Python dictionaries list

Question

Python dictionaries list

I have the following entry for a list of dictionaries:

    links = [ {'uid': 1, 'lid': 6, 'path': 'a1.txt', 'shareid': 1},
      {'uid': 1, 'lid': 7, 'path': 'a2.txt', 'shareid': 2},
      {'uid': 1, 'lid': 8, 'path': 'a1.txt', 'shareid': 1}]

and I need to generate this output:

    op = {'a1.txt': {'shareid': 1, 'lid': [6, 8]},
          'a2.txt': {'shareid': 2, 'lid': [7]}
         }

Below is the code I wrote:

def list_all_links():
       new_list = []
       result = {}

       for i in range(len(links)):
           entry = links[i]

    if not result.has_key(entry['path']):
        new_entry = {}
        lid_list = []
        new_entry['shareid'] = entry['shareid']
        if new_entry.has_key('lid'):
            lid_list = new_entry['lid']
            lid_list.append(entry['lid'])
        else:
            lid_list.append(entry['lid'])

▸ Stated task: Name every key used in the dictionaries of `links` in the Python dictionaries question.

▸ Material:
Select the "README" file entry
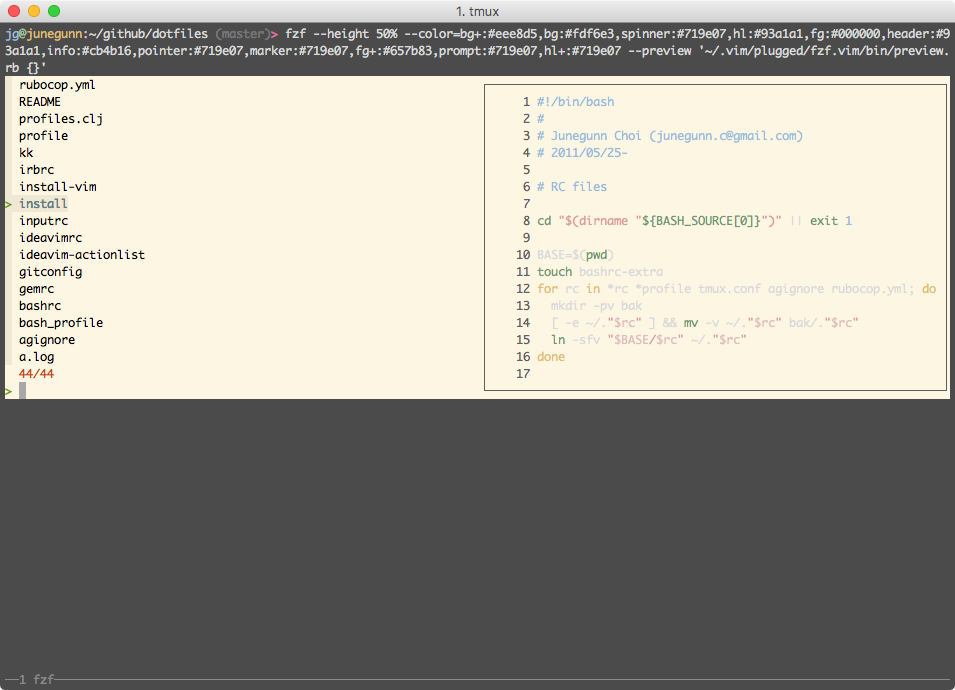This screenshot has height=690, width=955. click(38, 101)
...
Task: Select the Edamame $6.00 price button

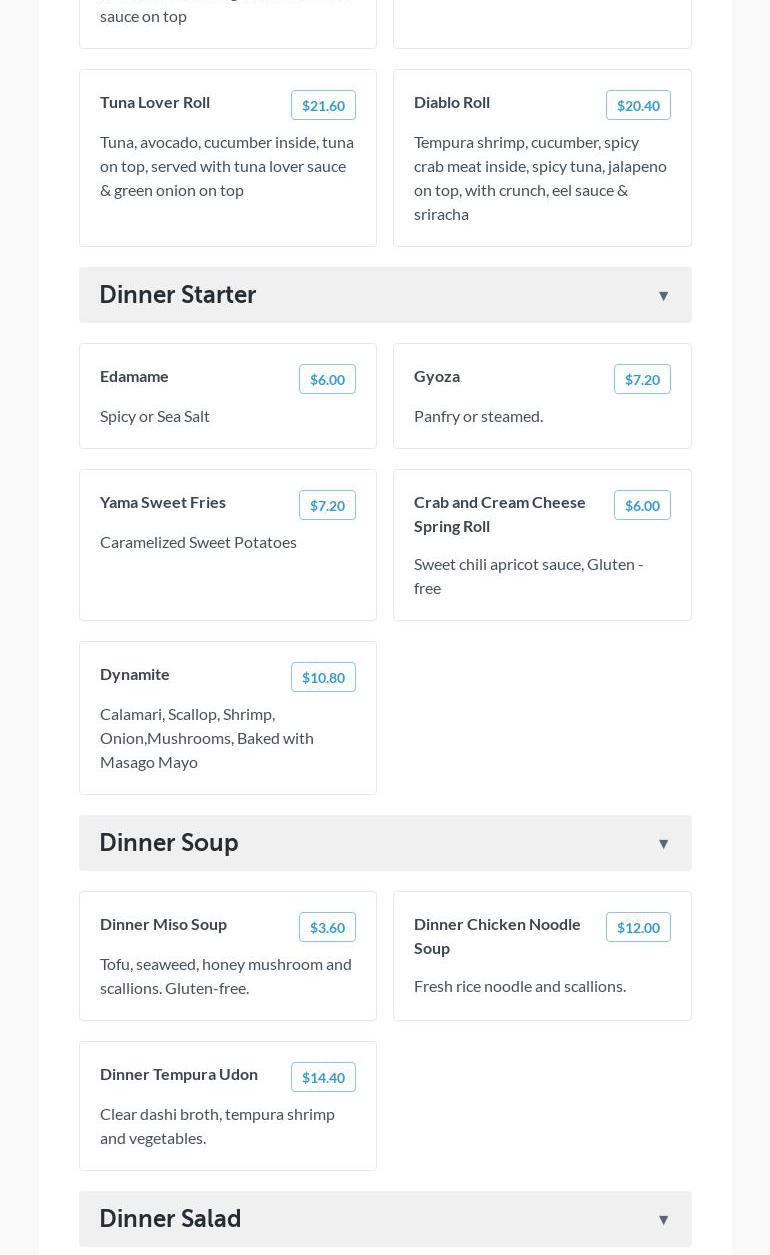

▸ Exercise output: uid, lid, path, shareid